Conscious I’ve wasted my (semi) freedom, I have spent a few days scrabbling to stockpile pleasures. I queue outside TK Maxx to manhandle discounted face creams and wheedle my stepfather into visiting a garden bar “while the weather lasts”, before he’s back to jigsaws, Russian literature and me posting tubs of hummus through his letterbox. Even though he’s dog tired, he agrees. “Human contact a rare treat,” he texts. He’s hoarding, too.
It’s chillier than we expected but we are thrilled to be drinking in the weak dusk sun, admiring other people in nice clothes at a safe distance. Dragonflies whir and the cathedral peregrines screech to each other. “It might be time for La Peste,” he says. “What, again?” I say. “You’ve only just reread it!” I know he was part of the wave of spring readers for the plague-lit classic because all our email exchanges in April were me telling him a wholemeal loaf and two pints of semi-skimmed were on the way and him replying with unrelated titbits: “Camus has just killed off Richard, the temporising Senior Doctor, in half a line.” It’s strange rereading these messages; they remind me how frightened I felt all the time. I should probably still be frightened, but it’s unsustainable, isn’t it?

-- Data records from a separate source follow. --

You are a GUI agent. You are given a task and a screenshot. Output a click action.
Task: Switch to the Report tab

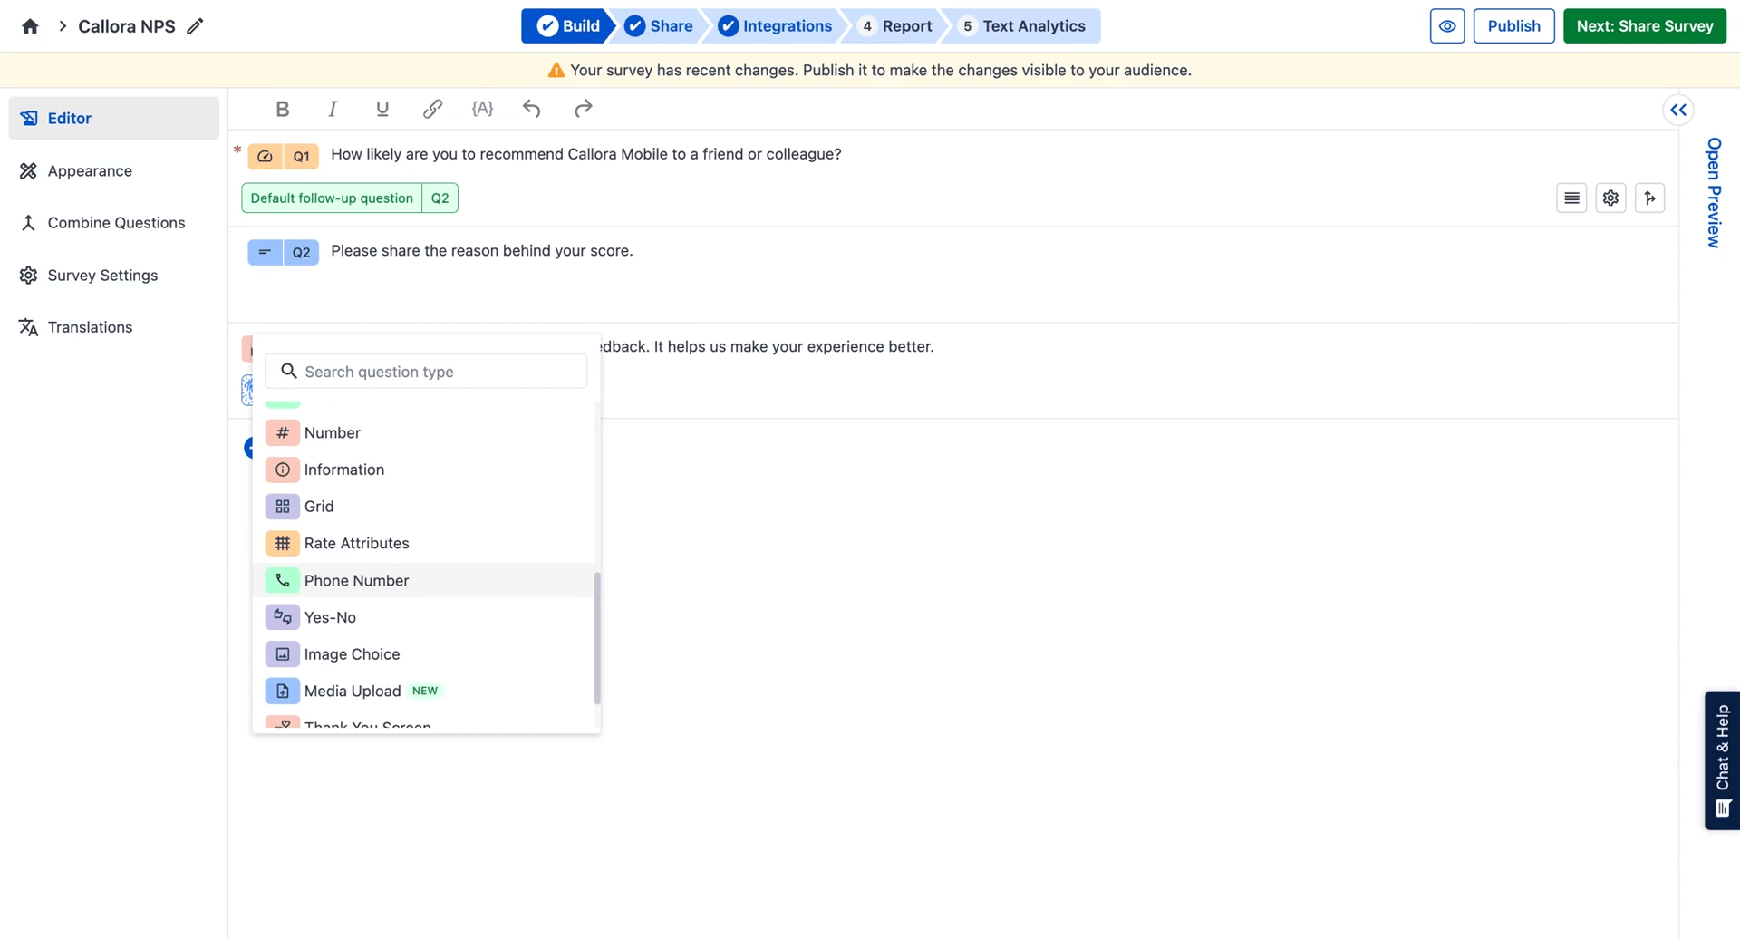tap(894, 26)
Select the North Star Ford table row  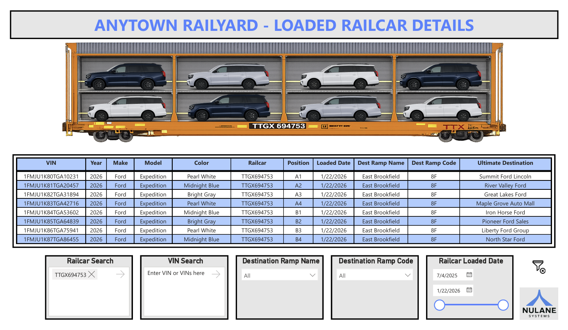(x=506, y=239)
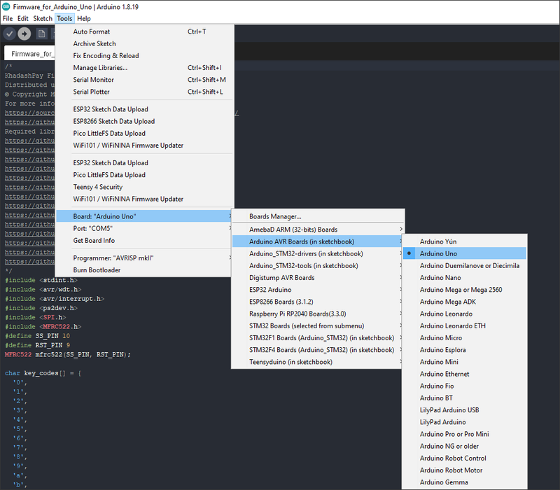The width and height of the screenshot is (560, 490).
Task: Click the Upload arrow toolbar icon
Action: 25,34
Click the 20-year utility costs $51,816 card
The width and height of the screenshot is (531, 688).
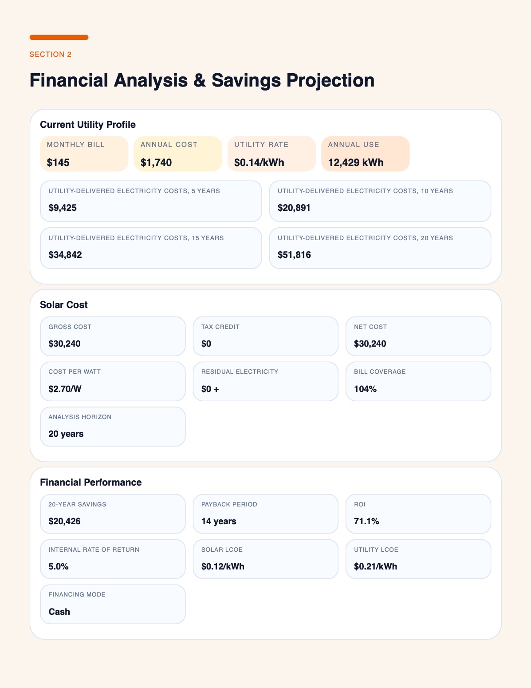[380, 248]
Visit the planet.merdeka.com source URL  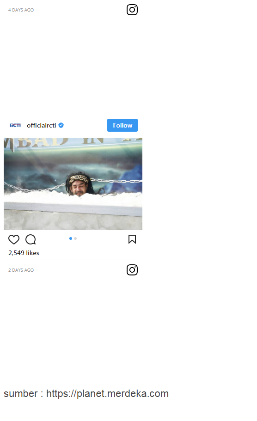[107, 394]
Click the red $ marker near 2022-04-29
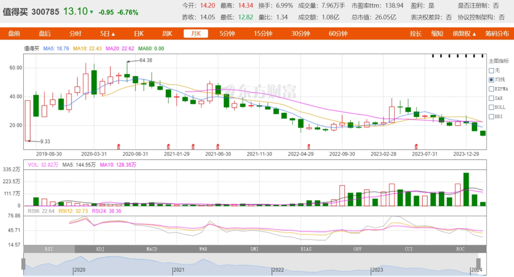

“Camus is comforting,” he says. “We’re not sending trams full of dead bodies to the coast yet” – something the government comms team may wish to consider putting on a poster.
Tentatively I ask my friend Les (dodgy chest, over 70) whether it’s too late for a Bettys trip. Bettys tea room, the Swiss-Yorkshire pearl of the North, with waitresses in broderie anglaise and baked goods fit to give a cardiologist nightmares, reopened in summer, but we dithered and failed to go. Is it worth running the gauntlet of aerosols for fondant fancies? She’s keen, “before I’m entombed again,” she puts it, cheerily. We eat breakfast at a corner window table, savouring the people-watching as much as the buttered pikelets. Isn’t this lovely, we say. And it is: another treat added to the stockpile.
My husband returns from his hunt with a dirty black lump in a bag for life: Bad Tortoise was buried a foot deep, soil in every crevice, in premature hibernation. “It’s 22 degrees!” he chastises him, brushing him down and grating cuttlefish over his dandelions, like a solicitous waiter proffering parmesan. “You’re not fat enough yet!” But perhaps Bad Tortoise has the right idea. Imagine hibernating through this and emerging in spring to a – possibly, hopefully – less grim world. Wouldn’t we all take the fridge option if we could?